After five hours of nosing our ways into hidden squares, parks, gardens, no-man’s-land green-spaces and private courtyards in the very quiet, sedate and markedly un-peopled residential areas of the 8th, the 17th and the 16th arrondissements of Paris, we found only one vine. And that, in an inaccessible gated courtyard, and so identified and photographed from a certain distance.
During our first rest stop, which took place in the Parc Monceau in the 8th, where we ate well-filled sandwiches, fresh kiwis and apricots while sipping perfectly chilled sparkling rosé, we each guessed how many rogue, isolated, random, or otherwise forgotten vines we would find on our quest. Not willing to allow whoever it was who chose ‘one’ as the number to win, we carried on to the 15th arrondissement, hoping to prove them wrong. And we did, although just barely.
The vine featured above and below is in the Jardin des Cevennes on the rue Cauchy, a small park very close the Parc André Citroën , which has no vines.
It wasn’t a very good showing for the effort put in, but it might also have been a case of bad luck and the constraints of time (some of the bikes had to be returned before 6pm). The 8th, 16th and 17th arrondissements are generously endowed with green spaces (there are 13 in the 8th, 37 in the 16th and 37 in the 17th) and as we only covered a very small part of those arrondissements, chances are we just missed those areas where vines may be found. To be continued…
The vine bountiful 14th
A couple of days later, cycling from the 5th to Montrouge for a lunch engagement with the fascinating Jeanne Yerre (consultante cépages et vins), we found 5 new vines in under an hour. The first, featured below is on the rue des Feuillantines in the 5th, next to the restaurant ‘Vinsobres’. Although it is potted, it is very well established and judging by the girth of the trunk, at least 20 years old.

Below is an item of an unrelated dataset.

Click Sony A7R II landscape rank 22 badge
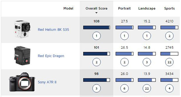Screen dimensions: 181x97 (147, 88)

Going against the traffic on the rue Raymond Losserand in quest of vines someone had told me were to be found on the rue du Chateau, we stumbled upon a small park that initially showed no sign of vines. But if you venture further, all the way to the left side of the park after entering, there’s a tangle of greenery in which a vine plays a significant role.
The rue du Chateau, or at least the part we explored, showed no sign of vines, but we did come upon this unruly specimen planted in a box next to the Biocoop on the Place du Catalogne.
As there were promising and alluring side streets full of greenery, we rode into all we could find and happily came upon the Jardin Francoise Héritier off the rue du Moulin des Lapins.
Here there were two vigorous, well-established vines, both to be found in the area of the communal vegetable garden.
It is safe to say that some areas of the city have a greater bond with Paris’ viticultural heritage than others, as the number and ease with which we found these few in the 14th will testify. Certainly the areas of the city that have traditionally been associated with viticulture stand out, but it is nevertheless a surprise to discover just how many vines are still to be found within the city’s 20 arrondissements.
We will continue this whimsical labour in the weeks to come as it is an ongoing, perhaps endless, project. In the meanwhile, we maintain our offer of a free wine walk for anyone who finds a rogue, isolated, random, or otherwise forgotten vine anywhere within Paris.
Thank you for letting me into your world and for reading the Paris Wine Walks Substack. Your support is invaluable as are your comments, suggestions, critiques, dreams, thoughts and remembrances. A little encouragement goes a long way, so please consider a paid subscription, which need cost no more than (a cheap) glass of wine per week. Or, book a wine walk!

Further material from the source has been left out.